O Imposto Único de Circulação (a seguir “IUC”) veio substituir aquele que era o antigo “selo do carro”. Trata-se de um imposto anual que visa tributar o contribuinte pela emissão de CO2, cilindrada e ano de matrícula do seu veículo, ao mesmo tempo que o responsabiliza/consciencializa da necessidade de proteger o ambiente.

Todos os automóveis das categorias A a E, embarcações e aeronaves matriculados ou registados em Portugal estão objeto de IUC que deverá ser pago pelo proprietários (pessoas singulares ou coletivas), locatários, adquirentes com reserva de propriedade e outros legalmente estabelecidos.

Aqui chegados, persiste a dúvida: haverá diferença no valor do imposto a pagar entre os carros nacionais e os carros que são importados?

Antes, é necessário entender que o valor do IUC é marcado por um momento temporal: o primeiro que vai de Junho de 2007 para trás e o segundo que inicia em Julho de 2007 até aos nossos dias. Vale isto por dizer que os carros matriculados até Junho de 2007 irão pagar o valor correspondente ao antigo IUC, ao passo que aqueles que foram matriculados no período posterior àquele ficarão sujeitos ao valor do IUC novo.

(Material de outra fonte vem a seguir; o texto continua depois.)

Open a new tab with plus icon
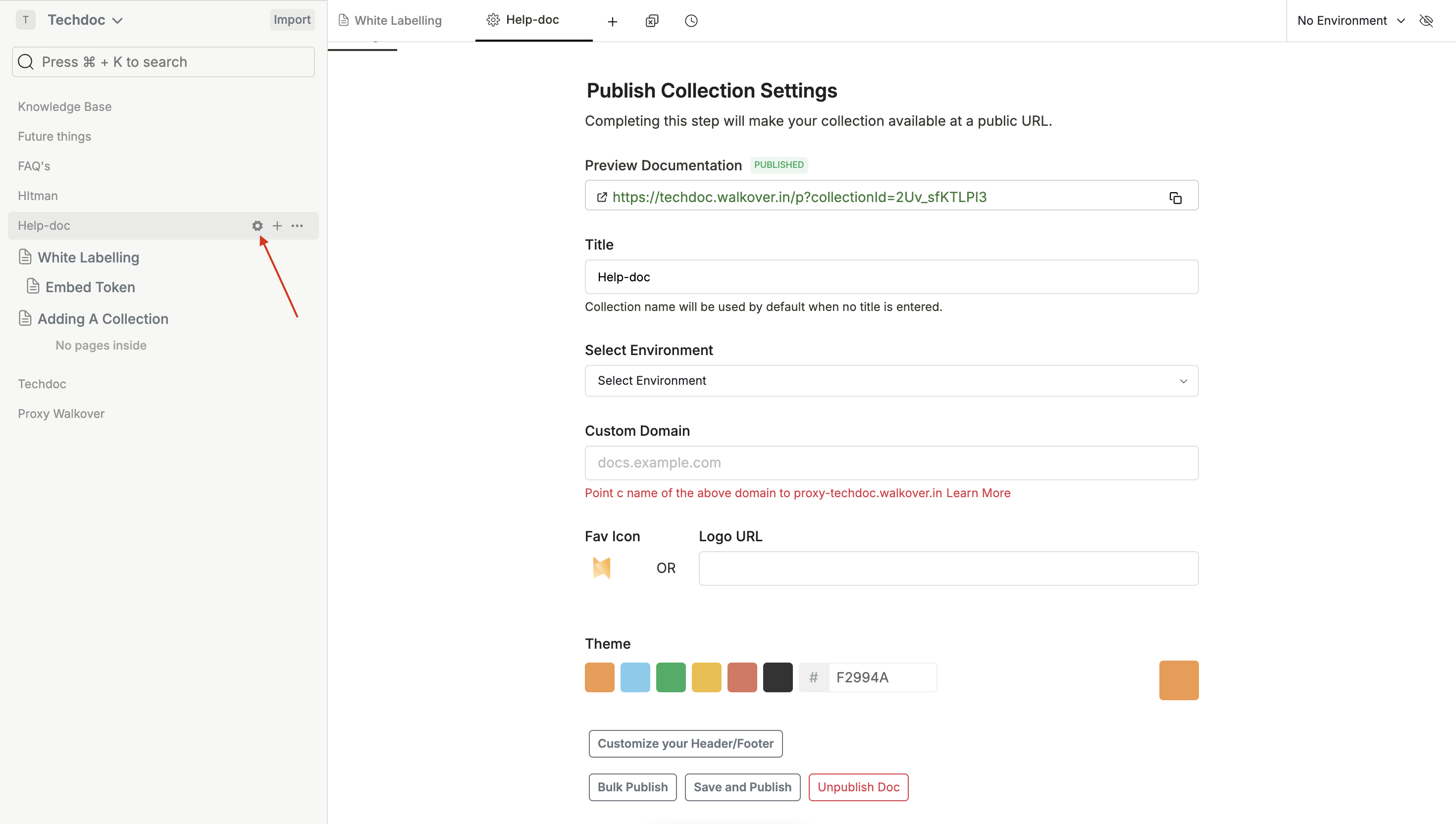The height and width of the screenshot is (824, 1456). [x=612, y=21]
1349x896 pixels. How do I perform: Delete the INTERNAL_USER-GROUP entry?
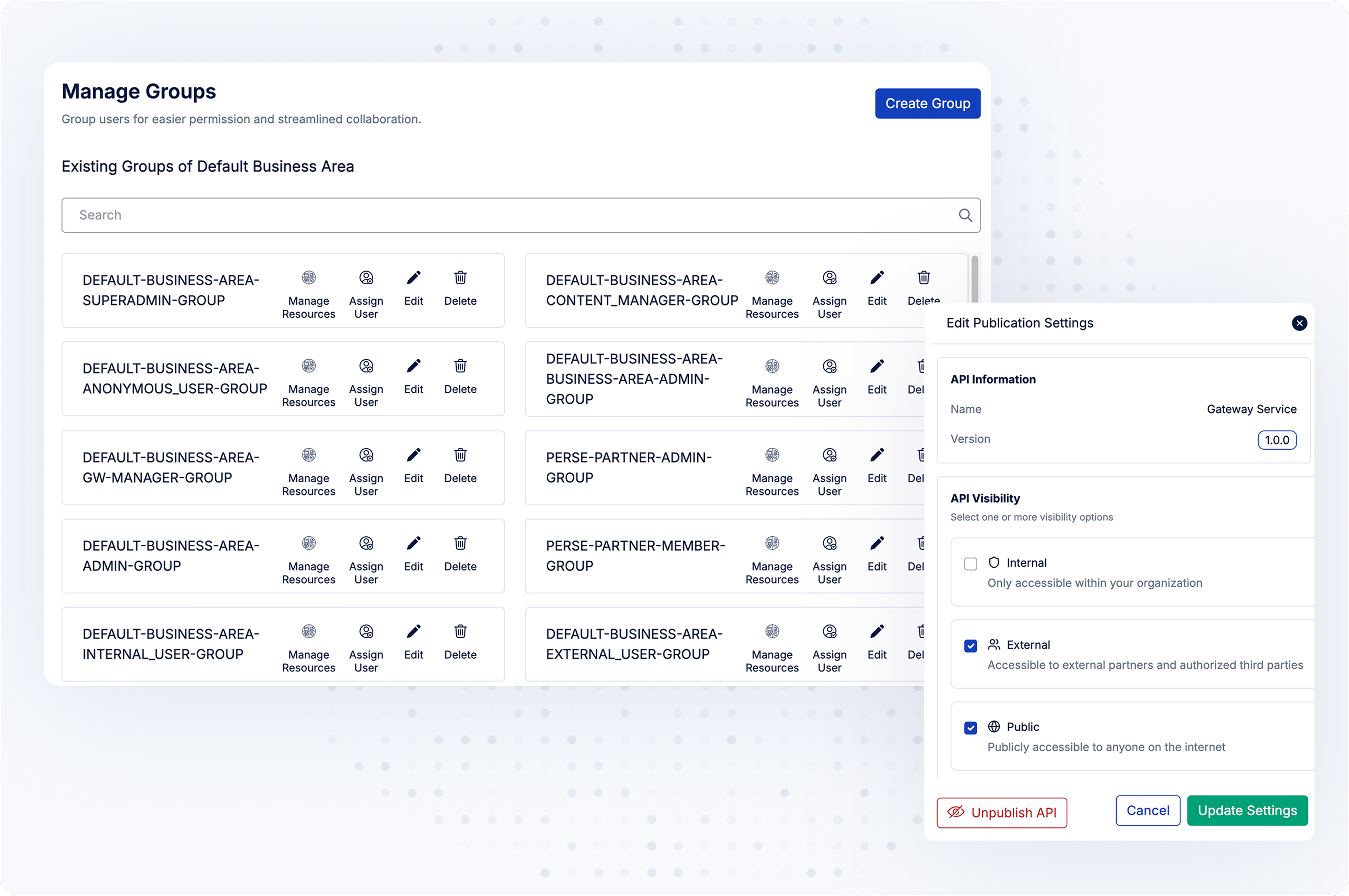(460, 632)
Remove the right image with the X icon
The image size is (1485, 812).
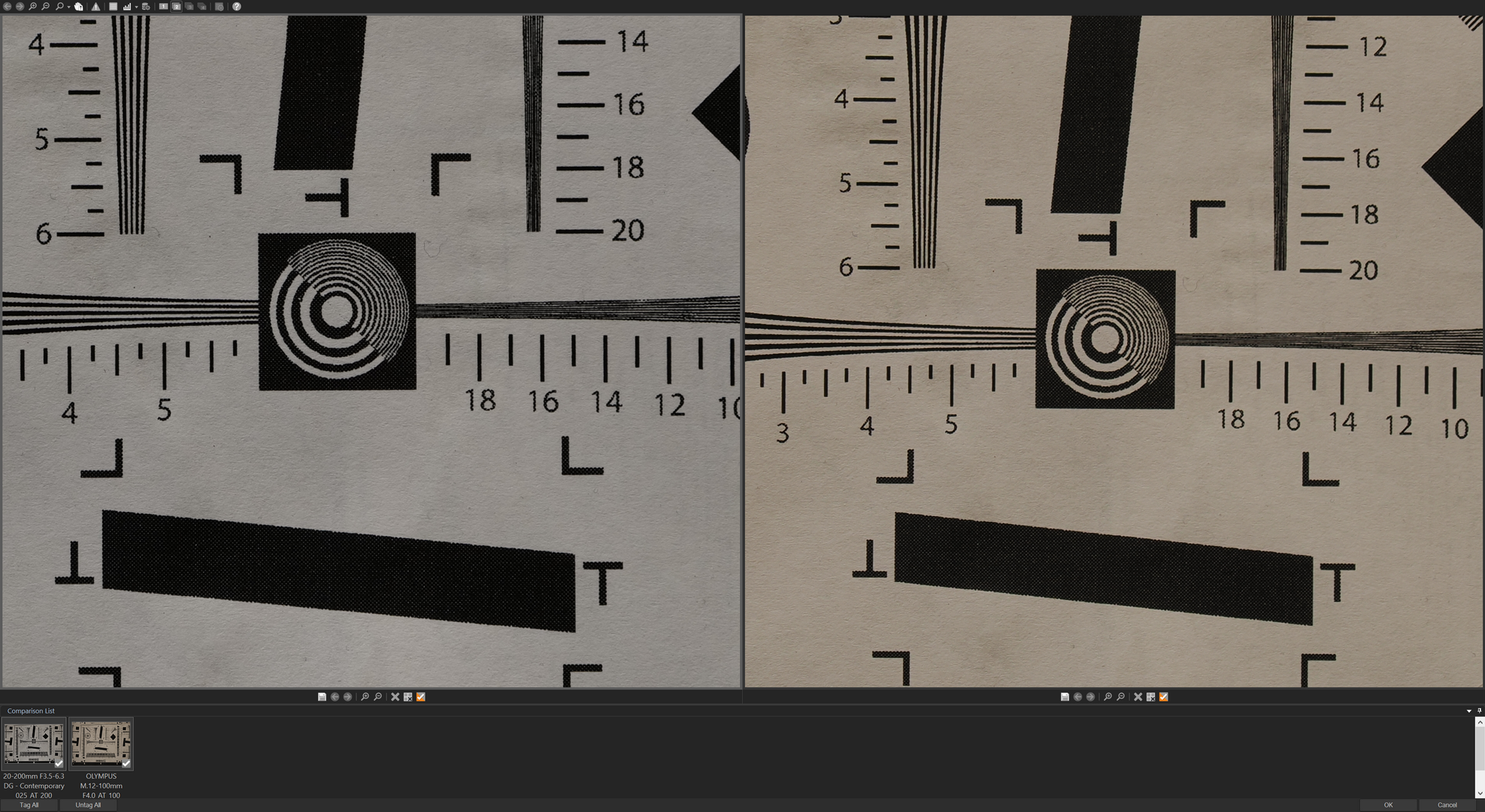click(1138, 696)
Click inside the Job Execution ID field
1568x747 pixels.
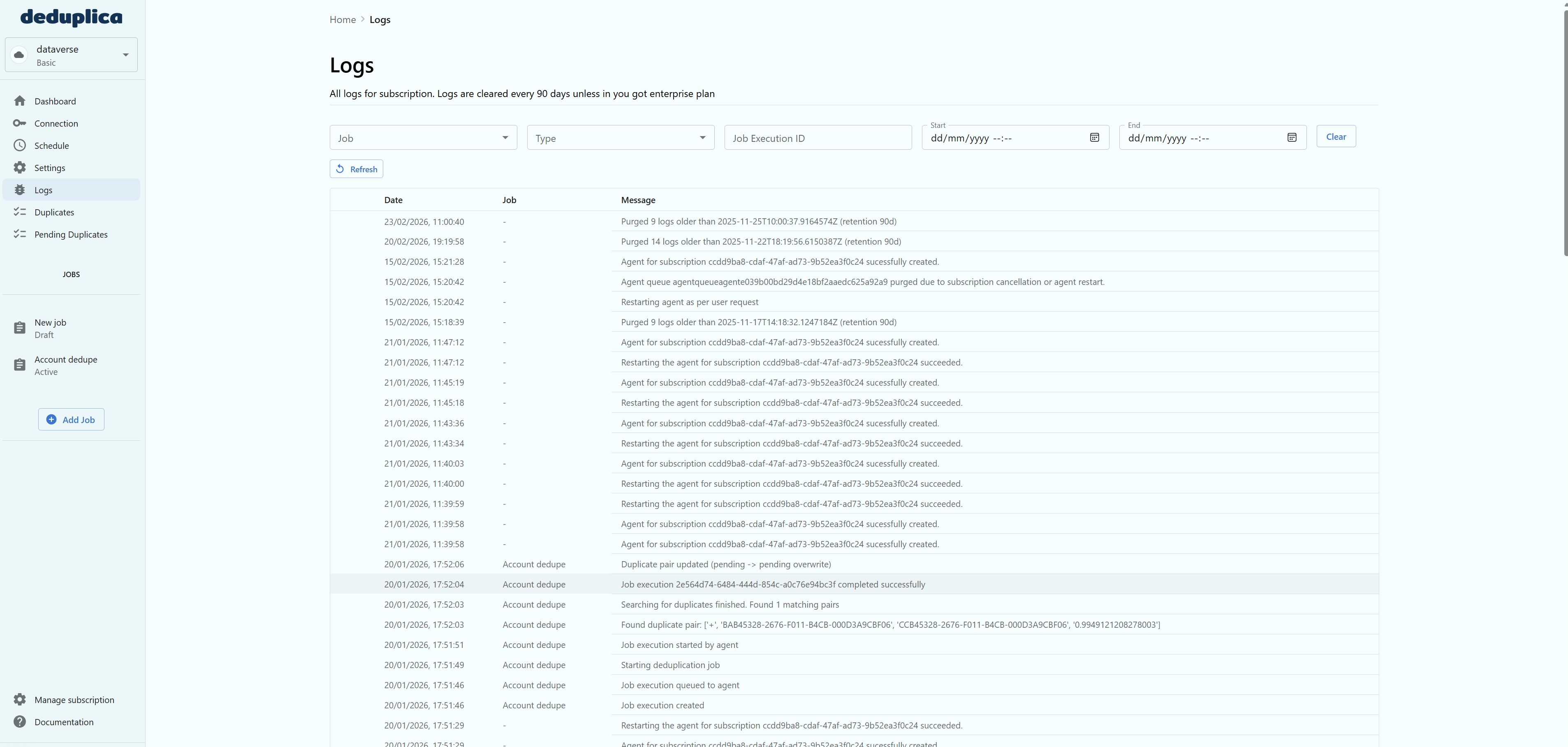pos(818,137)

Depois, importa a data da matrícula portuguesa, já que a da estrangeira não vai servir para efeitos de cálculo do imposto. Assim, um carro de 2000 (matrícula estrangeira) importado em 2010 vai pagar o mesmo que um carro novo nacional comprado em 2010, ou seja, o valor do novo IUC. Por seu turno, um carro de 2000 matriculado em Portugal em Maio de 2007 vai pagar o valor do antigo IUC.

Posto isto, concluímos que o mesmo carro poderá pagar valores de IUC distintos, pois tudo depende do ano em que foi matriculado em Portugal e não do facto de ser nacional ou importado.